> Task statement:
Wherever an image appears in the entries, drop it and reproduce everything else exactly.

> Material supplied:
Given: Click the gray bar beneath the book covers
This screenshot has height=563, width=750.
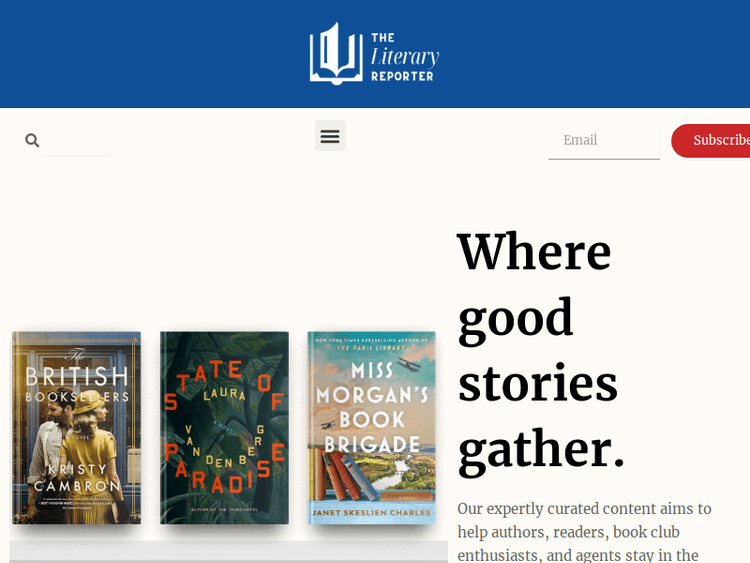Looking at the screenshot, I should (228, 551).

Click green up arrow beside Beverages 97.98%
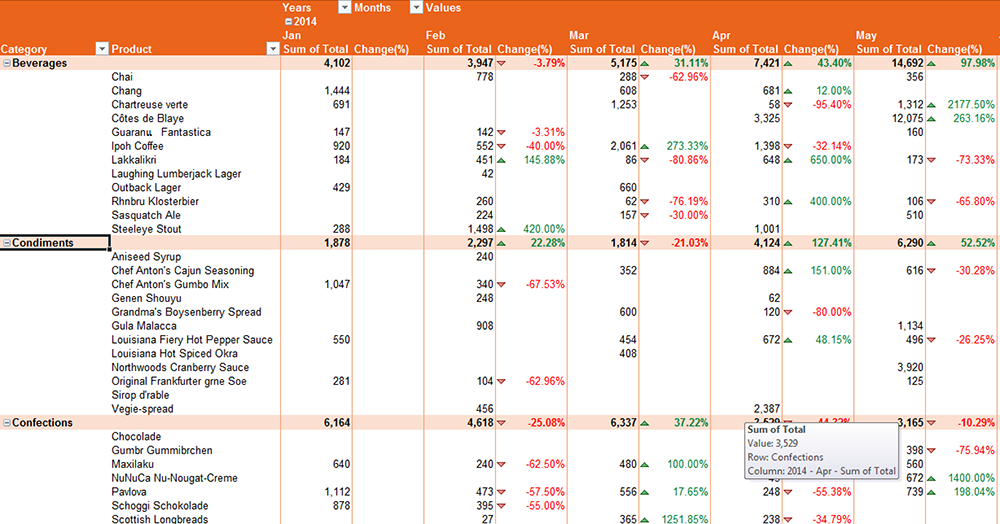(x=932, y=63)
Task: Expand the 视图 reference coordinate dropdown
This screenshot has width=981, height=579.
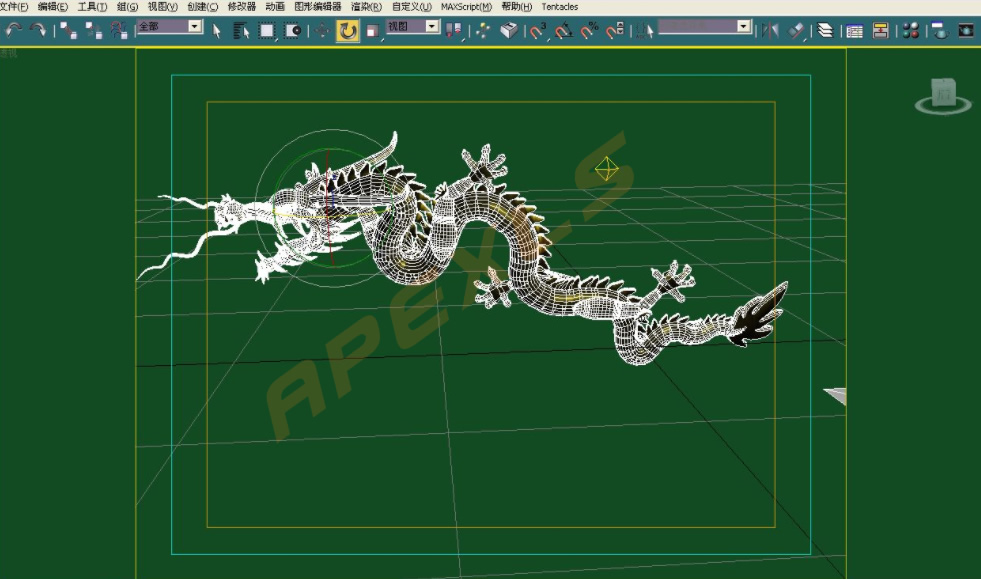Action: (x=432, y=26)
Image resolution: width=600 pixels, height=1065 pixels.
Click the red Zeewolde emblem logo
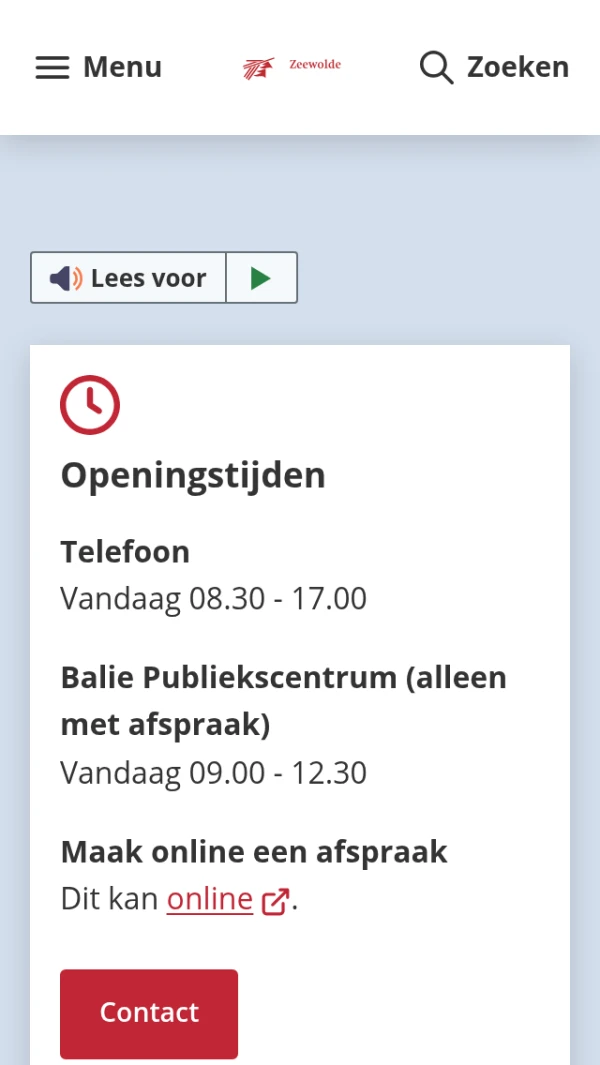(x=259, y=68)
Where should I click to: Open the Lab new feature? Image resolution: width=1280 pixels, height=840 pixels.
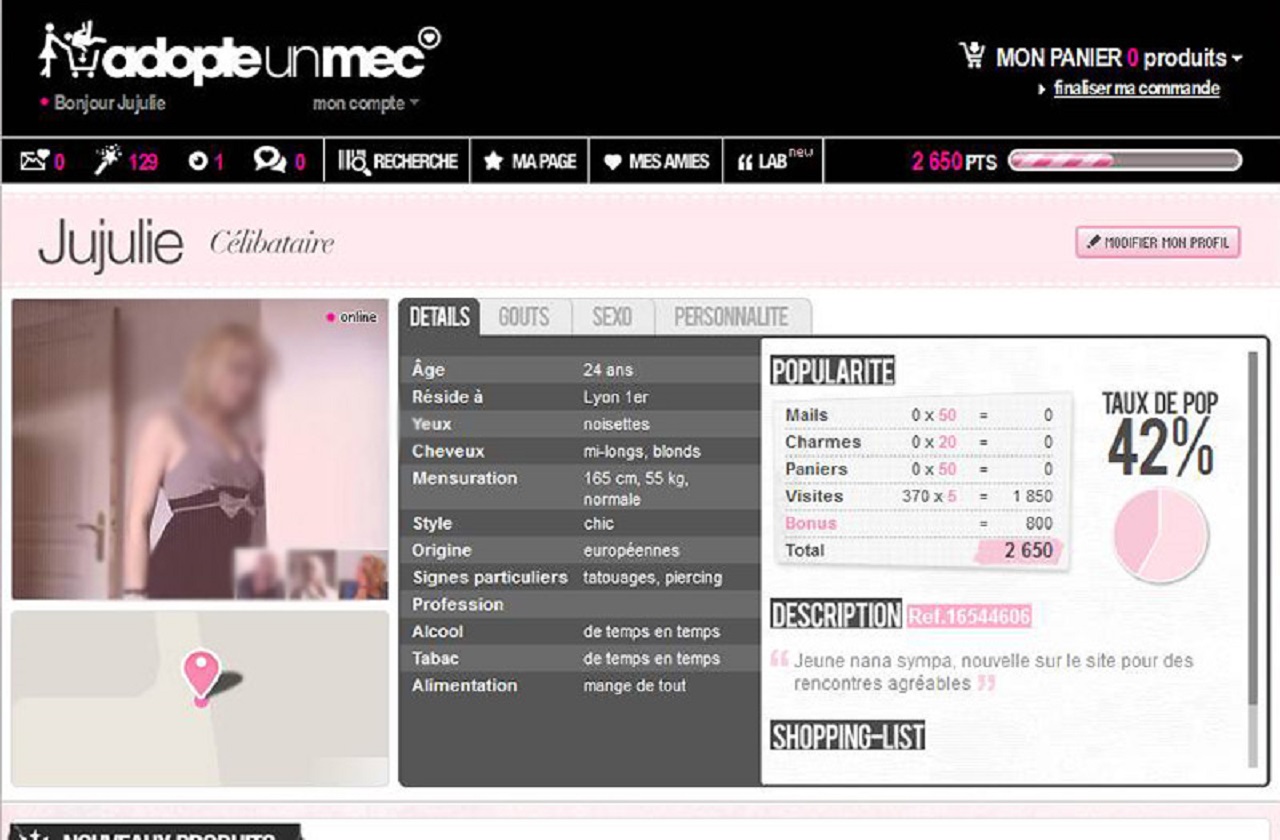point(772,161)

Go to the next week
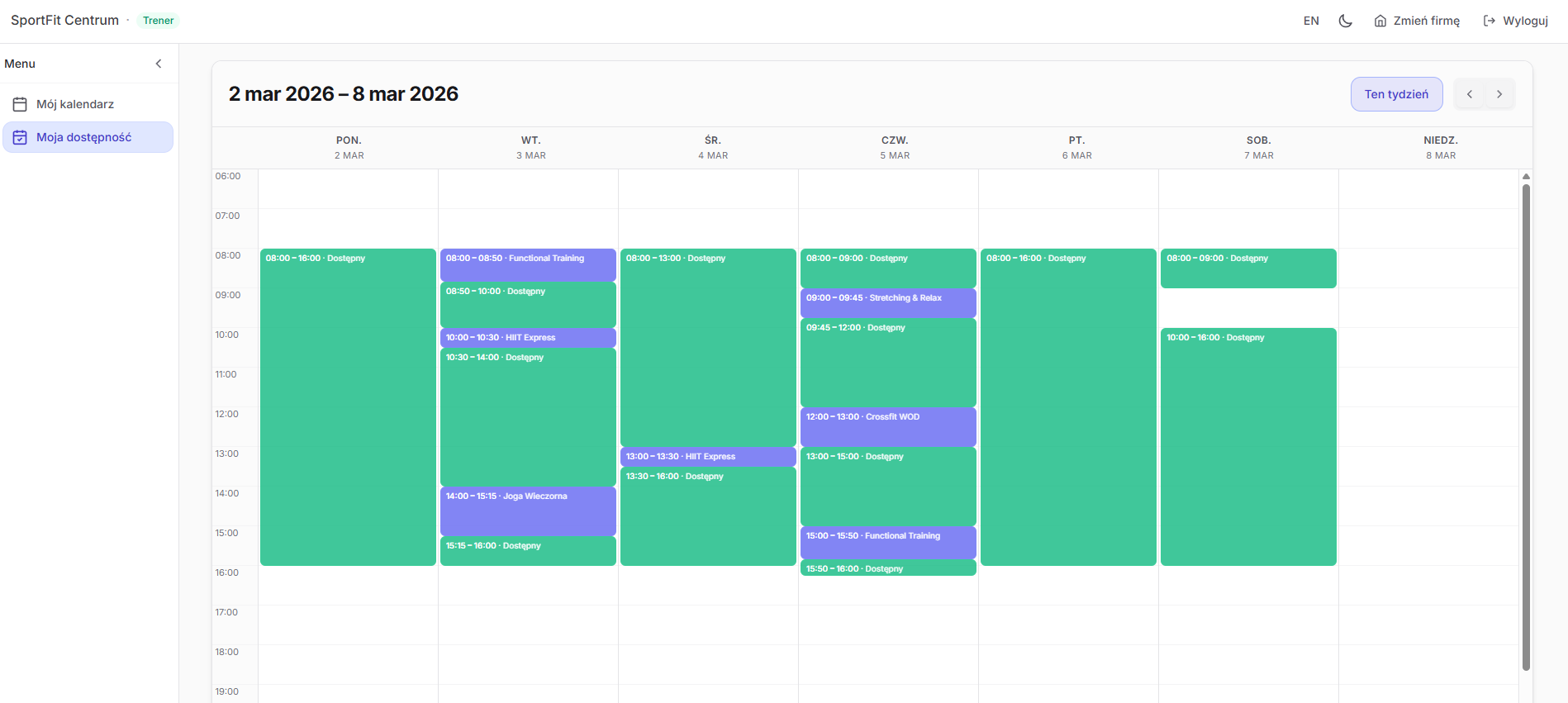pos(1499,94)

> Solution below:
Given: Click the gray bar beneath the book covers
This screenshot has height=563, width=750.
Looking at the screenshot, I should (228, 551).

Click green up arrow beside Beverages 97.98%
(x=932, y=63)
Task: Expand the 视图 reference coordinate dropdown
This screenshot has width=981, height=579.
Action: (x=432, y=26)
Image resolution: width=600 pixels, height=1065 pixels.
Click the red Zeewolde emblem logo
(x=259, y=68)
Where should I click to: Open the Lab new feature? Image resolution: width=1280 pixels, height=840 pixels.
point(772,161)

Go to the next week
pos(1499,94)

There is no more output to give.